▶ **Tasks to complete**:
A) Answer these questions using the excerpt on Santa Clara County voting:
(i) Which act was enacted in the county to make voting more convenient?
(ii) In what year did the VALOR Act become law?
(iii) Who appointed Khanna to the California Workforce Investment Board in 2012?
B) Duplicate everything from "In Congress, Khanna" down to "from any PACs." in the excerpt on Santa Clara County voting.

*** Excerpt Section Begins ***

Voting has changed in Santa Clara County this year. The Voter’s Choice Act was enacted in the county to make voting more convenient. Changes include an expanded period of in-person early voting, every registered voter in the county will receive a vote-by-mail ballot, and every registered voter in the county is able to vote in-person at any Vote Center in their county. Have questions about the changes to voting in Santa Clara County? Visit your county elections website.
Depending on where you live, you may have one of the below congressional districts on your ballot.
Rep. Ro Khanna was born and raised in Philadelphia, Pennsylvania, and attended the University of Chicago and Yale Law School. Khanna served the Obama Administration in Washington D.C. from 2009-2011; afterwards he accepted a position at a law firm and moved to Silicon Valley. He is the incumbent in the district, having served in this position since 2017. He is running for re-election on a platform supporting the Green New Deal, internet privacy reforms, Medicare for All, immigration reform, and economic growth.
In Congress, Khanna has been outspoken in support of legislation to fight climate change, including the Green New Deal. He has called for various online and cybersecurity reforms, including helping to draft an Internet Bill of Rights. He sponsored the VALOR Act, which became law in 2019 and makes it easier for employers to create apprenticeship programs for veterans. He is a member of the No PAC Caucus, which has pledged to not take donations from any PACs.
He currently serves on the House Armed Services Committee, House Budget Committee, and the House Committee on Oversight and Reform. Prior to the election in 2016, Rep. Khanna was an attorney at Wilson Sonsini, and taught Stanford University, Santa Clara University, and San Francisco State University. From 2009-2011, he served as Deputy Assistant Secretary at the U.S. Department of Commerce and in 2012, California Governor Jerry Brown appointed him to the California Workforce Investment Board.

*** Excerpt Section Ends ***
*** Entries supplied Section Begins ***

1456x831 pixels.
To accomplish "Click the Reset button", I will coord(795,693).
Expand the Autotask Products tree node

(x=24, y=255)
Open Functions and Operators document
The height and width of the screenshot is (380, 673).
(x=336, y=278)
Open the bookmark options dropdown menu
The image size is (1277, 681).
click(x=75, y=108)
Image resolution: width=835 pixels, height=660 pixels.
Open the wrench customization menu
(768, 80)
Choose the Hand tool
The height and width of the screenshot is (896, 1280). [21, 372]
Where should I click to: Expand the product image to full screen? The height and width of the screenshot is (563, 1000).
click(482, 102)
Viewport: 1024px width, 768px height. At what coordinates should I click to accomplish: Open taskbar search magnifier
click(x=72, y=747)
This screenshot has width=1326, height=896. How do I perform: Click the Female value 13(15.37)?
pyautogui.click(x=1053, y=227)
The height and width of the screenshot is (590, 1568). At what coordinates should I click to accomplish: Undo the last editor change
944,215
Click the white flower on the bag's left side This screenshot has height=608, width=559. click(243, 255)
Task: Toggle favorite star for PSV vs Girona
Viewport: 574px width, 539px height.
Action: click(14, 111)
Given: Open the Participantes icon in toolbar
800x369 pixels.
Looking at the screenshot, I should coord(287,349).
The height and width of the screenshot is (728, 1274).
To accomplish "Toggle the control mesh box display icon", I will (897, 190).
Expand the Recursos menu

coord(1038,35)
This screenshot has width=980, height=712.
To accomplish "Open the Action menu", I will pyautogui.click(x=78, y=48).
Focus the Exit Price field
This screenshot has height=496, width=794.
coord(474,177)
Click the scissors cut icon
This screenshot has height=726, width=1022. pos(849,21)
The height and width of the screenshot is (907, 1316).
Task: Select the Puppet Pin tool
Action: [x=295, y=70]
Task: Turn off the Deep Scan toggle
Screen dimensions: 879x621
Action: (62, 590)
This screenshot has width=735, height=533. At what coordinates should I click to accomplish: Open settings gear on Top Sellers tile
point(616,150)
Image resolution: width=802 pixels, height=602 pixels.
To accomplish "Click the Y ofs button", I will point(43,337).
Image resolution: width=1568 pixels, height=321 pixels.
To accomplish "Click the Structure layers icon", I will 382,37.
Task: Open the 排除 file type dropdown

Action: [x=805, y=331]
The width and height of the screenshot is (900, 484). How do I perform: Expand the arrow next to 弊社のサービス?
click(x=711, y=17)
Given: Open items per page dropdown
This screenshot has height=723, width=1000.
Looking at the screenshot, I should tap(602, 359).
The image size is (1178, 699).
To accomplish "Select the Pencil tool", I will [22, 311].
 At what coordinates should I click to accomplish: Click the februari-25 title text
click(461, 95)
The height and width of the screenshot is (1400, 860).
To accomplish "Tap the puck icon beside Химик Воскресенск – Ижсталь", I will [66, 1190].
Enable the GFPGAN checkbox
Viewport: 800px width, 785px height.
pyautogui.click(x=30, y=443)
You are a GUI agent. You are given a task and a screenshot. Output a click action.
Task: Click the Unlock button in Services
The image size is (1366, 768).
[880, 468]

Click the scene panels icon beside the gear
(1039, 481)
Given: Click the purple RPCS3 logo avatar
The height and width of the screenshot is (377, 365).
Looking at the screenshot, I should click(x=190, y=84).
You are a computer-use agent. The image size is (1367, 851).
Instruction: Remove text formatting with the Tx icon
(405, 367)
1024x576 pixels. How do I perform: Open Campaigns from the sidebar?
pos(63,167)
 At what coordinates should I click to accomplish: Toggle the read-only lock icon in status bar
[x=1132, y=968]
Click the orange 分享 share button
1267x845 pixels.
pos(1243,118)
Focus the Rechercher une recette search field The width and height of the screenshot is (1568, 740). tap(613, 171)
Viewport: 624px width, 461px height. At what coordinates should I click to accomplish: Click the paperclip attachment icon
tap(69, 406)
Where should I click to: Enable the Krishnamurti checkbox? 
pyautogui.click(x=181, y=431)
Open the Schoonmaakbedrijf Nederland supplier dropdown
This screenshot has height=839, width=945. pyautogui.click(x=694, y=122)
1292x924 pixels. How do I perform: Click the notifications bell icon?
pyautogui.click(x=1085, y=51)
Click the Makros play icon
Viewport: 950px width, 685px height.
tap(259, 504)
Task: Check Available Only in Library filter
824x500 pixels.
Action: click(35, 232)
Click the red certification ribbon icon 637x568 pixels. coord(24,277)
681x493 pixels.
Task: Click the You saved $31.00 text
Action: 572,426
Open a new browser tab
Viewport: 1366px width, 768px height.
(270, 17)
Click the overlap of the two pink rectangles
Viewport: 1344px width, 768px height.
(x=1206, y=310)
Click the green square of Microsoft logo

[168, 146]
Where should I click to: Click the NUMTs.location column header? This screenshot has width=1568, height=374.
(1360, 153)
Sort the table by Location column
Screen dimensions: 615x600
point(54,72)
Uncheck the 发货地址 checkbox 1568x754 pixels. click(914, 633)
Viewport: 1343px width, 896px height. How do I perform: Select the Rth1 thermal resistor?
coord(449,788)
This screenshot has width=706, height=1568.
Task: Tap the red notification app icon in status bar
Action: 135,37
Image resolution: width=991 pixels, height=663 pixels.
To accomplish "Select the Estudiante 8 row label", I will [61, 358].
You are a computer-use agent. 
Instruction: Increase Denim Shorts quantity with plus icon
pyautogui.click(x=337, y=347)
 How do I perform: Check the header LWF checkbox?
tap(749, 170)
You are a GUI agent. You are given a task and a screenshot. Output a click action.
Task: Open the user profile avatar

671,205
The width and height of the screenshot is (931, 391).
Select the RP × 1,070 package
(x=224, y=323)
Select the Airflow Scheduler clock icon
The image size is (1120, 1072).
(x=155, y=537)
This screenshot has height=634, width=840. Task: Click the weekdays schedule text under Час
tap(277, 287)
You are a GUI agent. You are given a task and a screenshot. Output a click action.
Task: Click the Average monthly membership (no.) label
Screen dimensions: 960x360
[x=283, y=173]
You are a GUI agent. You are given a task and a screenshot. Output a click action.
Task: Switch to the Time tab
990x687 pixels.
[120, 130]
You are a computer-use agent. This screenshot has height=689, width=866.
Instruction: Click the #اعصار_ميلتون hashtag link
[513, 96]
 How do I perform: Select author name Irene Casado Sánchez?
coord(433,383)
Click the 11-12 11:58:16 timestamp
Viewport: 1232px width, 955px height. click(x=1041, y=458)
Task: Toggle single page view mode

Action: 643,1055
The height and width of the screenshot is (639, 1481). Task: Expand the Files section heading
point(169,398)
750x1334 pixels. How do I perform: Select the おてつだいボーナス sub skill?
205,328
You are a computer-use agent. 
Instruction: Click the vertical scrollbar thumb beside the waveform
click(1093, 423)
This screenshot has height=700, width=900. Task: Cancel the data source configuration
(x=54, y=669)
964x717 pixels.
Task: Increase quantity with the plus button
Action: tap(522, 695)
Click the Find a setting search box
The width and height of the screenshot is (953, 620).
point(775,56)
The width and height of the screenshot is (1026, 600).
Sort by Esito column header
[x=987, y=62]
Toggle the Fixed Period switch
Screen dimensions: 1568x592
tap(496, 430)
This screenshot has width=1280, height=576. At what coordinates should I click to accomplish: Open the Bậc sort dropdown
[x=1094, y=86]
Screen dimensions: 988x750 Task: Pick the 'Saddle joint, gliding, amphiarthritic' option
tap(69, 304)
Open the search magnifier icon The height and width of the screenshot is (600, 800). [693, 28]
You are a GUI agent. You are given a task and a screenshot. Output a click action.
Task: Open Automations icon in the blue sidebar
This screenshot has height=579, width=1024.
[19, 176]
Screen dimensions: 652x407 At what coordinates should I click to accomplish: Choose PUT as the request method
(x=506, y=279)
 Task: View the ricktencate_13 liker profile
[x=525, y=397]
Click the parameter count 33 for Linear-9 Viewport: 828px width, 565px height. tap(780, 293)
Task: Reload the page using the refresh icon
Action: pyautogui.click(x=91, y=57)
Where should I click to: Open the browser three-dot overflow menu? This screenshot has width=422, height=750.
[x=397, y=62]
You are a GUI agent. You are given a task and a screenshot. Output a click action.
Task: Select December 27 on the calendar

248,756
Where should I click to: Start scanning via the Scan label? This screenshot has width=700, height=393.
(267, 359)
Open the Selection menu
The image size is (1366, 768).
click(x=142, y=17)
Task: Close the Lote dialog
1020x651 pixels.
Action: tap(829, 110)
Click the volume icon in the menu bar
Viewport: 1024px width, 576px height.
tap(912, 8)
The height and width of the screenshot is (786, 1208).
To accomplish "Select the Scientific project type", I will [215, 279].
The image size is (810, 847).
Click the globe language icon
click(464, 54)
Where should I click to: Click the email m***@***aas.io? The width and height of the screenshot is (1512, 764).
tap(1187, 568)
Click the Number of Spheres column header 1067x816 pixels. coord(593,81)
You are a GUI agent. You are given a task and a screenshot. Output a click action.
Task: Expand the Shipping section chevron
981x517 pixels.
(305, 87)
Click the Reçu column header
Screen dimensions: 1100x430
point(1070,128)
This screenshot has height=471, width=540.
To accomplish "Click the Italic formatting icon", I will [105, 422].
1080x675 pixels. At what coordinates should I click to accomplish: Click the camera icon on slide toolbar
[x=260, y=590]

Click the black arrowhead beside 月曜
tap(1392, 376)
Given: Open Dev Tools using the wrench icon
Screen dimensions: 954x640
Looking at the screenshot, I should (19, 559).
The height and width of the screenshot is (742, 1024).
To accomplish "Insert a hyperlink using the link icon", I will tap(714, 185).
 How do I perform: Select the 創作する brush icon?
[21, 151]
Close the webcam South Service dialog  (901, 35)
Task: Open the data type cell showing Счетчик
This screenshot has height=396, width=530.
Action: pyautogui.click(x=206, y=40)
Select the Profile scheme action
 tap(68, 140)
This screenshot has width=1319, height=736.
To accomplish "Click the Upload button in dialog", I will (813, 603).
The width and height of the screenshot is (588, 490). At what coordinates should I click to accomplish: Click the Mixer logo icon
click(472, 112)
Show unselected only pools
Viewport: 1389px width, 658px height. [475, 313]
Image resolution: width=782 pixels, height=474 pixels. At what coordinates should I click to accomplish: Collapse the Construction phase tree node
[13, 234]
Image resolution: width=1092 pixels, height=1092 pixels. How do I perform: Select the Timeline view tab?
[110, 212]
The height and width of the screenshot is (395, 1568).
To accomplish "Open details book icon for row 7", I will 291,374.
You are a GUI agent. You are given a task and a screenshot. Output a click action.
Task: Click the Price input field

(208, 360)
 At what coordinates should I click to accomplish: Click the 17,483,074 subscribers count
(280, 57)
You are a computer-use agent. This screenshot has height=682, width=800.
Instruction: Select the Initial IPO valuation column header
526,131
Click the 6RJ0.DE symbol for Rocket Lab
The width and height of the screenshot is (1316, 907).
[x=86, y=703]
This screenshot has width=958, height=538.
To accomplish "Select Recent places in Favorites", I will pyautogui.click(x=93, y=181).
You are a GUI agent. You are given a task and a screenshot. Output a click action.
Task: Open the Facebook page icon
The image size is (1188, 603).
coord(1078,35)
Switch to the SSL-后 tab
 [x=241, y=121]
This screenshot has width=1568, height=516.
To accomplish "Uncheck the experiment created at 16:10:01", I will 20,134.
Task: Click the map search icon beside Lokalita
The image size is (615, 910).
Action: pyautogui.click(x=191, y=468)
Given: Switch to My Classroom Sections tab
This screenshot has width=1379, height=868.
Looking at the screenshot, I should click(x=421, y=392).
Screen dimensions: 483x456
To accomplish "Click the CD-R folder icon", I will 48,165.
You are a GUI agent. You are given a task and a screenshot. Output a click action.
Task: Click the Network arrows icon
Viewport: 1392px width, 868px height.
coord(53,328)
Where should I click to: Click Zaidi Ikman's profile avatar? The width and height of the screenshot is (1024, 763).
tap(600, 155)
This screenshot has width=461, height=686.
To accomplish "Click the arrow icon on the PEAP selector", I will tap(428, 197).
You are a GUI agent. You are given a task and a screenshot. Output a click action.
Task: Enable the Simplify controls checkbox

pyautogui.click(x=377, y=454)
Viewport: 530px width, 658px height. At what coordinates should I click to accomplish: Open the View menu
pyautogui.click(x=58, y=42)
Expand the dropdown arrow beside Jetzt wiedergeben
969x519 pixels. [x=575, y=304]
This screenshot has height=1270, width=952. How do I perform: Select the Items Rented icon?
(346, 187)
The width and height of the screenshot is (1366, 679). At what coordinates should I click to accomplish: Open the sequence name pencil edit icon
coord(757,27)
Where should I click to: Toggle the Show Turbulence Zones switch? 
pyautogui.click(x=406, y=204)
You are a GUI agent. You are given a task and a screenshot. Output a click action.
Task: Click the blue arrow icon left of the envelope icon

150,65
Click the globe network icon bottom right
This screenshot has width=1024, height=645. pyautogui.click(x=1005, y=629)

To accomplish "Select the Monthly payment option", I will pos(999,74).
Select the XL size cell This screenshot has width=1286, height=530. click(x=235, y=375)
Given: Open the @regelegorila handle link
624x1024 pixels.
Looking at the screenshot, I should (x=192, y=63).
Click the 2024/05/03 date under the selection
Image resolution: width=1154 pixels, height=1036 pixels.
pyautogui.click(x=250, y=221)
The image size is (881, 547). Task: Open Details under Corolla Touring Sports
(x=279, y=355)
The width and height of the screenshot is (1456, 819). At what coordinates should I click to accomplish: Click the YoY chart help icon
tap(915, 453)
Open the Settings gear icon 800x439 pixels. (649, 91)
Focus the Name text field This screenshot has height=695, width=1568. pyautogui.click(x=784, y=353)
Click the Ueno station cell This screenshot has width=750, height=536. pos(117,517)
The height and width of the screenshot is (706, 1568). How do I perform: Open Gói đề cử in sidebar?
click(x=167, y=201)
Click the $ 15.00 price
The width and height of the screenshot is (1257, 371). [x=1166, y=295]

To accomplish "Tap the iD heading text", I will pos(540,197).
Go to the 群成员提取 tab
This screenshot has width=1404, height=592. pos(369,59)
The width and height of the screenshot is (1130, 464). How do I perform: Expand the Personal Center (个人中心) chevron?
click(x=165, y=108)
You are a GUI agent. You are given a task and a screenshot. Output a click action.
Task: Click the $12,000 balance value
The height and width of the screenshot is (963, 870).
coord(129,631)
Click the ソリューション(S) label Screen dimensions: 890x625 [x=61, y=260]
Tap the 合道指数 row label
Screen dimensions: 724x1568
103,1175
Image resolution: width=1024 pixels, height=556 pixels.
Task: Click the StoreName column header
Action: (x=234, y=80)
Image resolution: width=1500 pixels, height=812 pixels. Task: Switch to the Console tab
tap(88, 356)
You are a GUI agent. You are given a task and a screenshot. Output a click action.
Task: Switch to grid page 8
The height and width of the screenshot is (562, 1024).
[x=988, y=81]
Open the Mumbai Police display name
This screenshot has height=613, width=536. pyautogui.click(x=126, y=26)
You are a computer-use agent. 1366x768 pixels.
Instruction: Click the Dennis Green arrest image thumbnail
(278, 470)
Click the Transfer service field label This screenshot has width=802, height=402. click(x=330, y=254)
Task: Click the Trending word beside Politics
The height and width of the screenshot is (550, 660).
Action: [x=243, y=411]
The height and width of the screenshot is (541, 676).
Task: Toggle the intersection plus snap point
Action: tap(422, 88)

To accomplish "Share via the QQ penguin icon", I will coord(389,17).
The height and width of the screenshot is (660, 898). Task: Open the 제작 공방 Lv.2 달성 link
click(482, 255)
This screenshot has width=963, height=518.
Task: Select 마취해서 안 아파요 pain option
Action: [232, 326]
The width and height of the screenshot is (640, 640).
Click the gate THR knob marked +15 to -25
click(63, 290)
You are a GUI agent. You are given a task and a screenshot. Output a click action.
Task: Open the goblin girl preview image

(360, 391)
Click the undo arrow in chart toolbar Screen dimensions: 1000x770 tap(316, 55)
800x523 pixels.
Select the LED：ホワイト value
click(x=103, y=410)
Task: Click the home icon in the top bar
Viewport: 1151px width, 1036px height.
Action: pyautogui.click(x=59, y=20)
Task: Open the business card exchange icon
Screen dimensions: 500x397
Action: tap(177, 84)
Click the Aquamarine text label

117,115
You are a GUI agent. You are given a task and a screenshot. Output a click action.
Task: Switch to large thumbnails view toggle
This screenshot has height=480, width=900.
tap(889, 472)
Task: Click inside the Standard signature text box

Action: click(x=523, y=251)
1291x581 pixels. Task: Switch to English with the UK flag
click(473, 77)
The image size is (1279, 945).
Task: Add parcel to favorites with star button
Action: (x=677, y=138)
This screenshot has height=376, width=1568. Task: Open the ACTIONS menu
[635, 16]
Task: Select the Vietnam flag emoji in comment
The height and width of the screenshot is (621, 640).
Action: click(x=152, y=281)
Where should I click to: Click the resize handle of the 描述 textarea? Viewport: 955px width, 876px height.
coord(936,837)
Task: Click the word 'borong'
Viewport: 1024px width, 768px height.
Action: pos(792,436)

*** Entries supplied Section Ends ***

▶ **Outputs for the tasks**:
A)
(i) The Voter’s Choice Act
(ii) 2019
(iii) California Governor Jerry Brown

B)
In Congress, Khanna has been outspoken in support of legislation to fight climate change, including the Green New Deal. He has called for various online and cybersecurity reforms, including helping to draft an Internet Bill of Rights. He sponsored the VALOR Act, which became law in 2019 and makes it easier for employers to create apprenticeship programs for veterans. He is a member of the No PAC Caucus, which has pledged to not take donations from any PACs.